╔══

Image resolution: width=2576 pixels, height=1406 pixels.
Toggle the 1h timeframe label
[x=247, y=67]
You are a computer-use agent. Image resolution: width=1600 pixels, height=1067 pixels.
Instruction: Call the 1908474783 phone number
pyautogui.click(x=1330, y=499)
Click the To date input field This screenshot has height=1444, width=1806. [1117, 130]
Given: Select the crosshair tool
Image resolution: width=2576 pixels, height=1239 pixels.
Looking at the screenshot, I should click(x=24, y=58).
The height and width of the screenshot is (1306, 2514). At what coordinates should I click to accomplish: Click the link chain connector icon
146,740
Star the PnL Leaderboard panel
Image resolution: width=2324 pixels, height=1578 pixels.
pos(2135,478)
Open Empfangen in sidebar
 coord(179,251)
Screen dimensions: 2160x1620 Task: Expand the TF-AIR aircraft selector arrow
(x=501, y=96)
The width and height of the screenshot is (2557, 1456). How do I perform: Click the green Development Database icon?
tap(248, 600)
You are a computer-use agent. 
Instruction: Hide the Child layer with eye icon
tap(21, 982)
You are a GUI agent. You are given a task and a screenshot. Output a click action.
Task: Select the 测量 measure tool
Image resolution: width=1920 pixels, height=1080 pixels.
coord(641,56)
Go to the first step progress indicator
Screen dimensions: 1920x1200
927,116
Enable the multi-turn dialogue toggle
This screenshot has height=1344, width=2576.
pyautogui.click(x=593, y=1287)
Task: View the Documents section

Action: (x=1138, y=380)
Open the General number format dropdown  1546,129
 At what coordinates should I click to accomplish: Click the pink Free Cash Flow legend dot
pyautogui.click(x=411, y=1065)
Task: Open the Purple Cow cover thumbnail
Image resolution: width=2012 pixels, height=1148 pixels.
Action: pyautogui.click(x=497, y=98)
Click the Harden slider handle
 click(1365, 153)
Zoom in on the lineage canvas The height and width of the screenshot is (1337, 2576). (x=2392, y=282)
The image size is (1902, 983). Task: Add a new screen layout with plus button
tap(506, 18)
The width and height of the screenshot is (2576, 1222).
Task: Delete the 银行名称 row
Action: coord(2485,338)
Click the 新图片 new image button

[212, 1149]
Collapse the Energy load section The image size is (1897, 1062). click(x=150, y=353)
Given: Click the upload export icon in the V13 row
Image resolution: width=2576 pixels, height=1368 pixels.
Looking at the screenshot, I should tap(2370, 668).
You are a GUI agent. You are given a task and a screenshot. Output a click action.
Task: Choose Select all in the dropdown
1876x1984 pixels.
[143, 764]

╚══

→ **INSTRUCTIONS TO FOLLOW**
Taking care to miss no line, set down the whole listing above exactly.

→ **EXERCISE SOLUTION**
Image resolution: width=2576 pixels, height=1406 pixels.
Toggle the 1h timeframe label
[x=247, y=67]
You are a computer-use agent. Image resolution: width=1600 pixels, height=1067 pixels.
Instruction: Call the 1908474783 phone number
pyautogui.click(x=1330, y=499)
Click the To date input field This screenshot has height=1444, width=1806. [1117, 130]
Given: Select the crosshair tool
Image resolution: width=2576 pixels, height=1239 pixels.
Looking at the screenshot, I should click(x=24, y=58).
The height and width of the screenshot is (1306, 2514). At what coordinates should I click to accomplish: Click the link chain connector icon
146,740
Star the PnL Leaderboard panel
Image resolution: width=2324 pixels, height=1578 pixels.
pos(2135,478)
Open Empfangen in sidebar
 coord(179,251)
Screen dimensions: 2160x1620 Task: Expand the TF-AIR aircraft selector arrow
(x=501, y=96)
The width and height of the screenshot is (2557, 1456). How do I perform: Click the green Development Database icon?
tap(248, 600)
You are a computer-use agent. 
Instruction: Hide the Child layer with eye icon
tap(21, 982)
You are a GUI agent. You are given a task and a screenshot. Output a click action.
Task: Select the 测量 measure tool
Image resolution: width=1920 pixels, height=1080 pixels.
coord(641,56)
Go to the first step progress indicator
Screen dimensions: 1920x1200
927,116
Enable the multi-turn dialogue toggle
This screenshot has height=1344, width=2576.
pyautogui.click(x=593, y=1287)
Task: View the Documents section

Action: (x=1138, y=380)
Open the General number format dropdown  1546,129
 At what coordinates should I click to accomplish: Click the pink Free Cash Flow legend dot
pyautogui.click(x=411, y=1065)
Task: Open the Purple Cow cover thumbnail
Image resolution: width=2012 pixels, height=1148 pixels.
Action: pyautogui.click(x=497, y=98)
Click the Harden slider handle
 click(1365, 153)
Zoom in on the lineage canvas The height and width of the screenshot is (1337, 2576). (x=2392, y=282)
The image size is (1902, 983). Task: Add a new screen layout with plus button
tap(506, 18)
The width and height of the screenshot is (2576, 1222).
Task: Delete the 银行名称 row
Action: coord(2485,338)
Click the 新图片 new image button

[212, 1149]
Collapse the Energy load section The image size is (1897, 1062). click(x=150, y=353)
Given: Click the upload export icon in the V13 row
Image resolution: width=2576 pixels, height=1368 pixels.
Looking at the screenshot, I should tap(2370, 668).
You are a GUI agent. You are given a task and a screenshot. Output a click action.
Task: Choose Select all in the dropdown
1876x1984 pixels.
[143, 764]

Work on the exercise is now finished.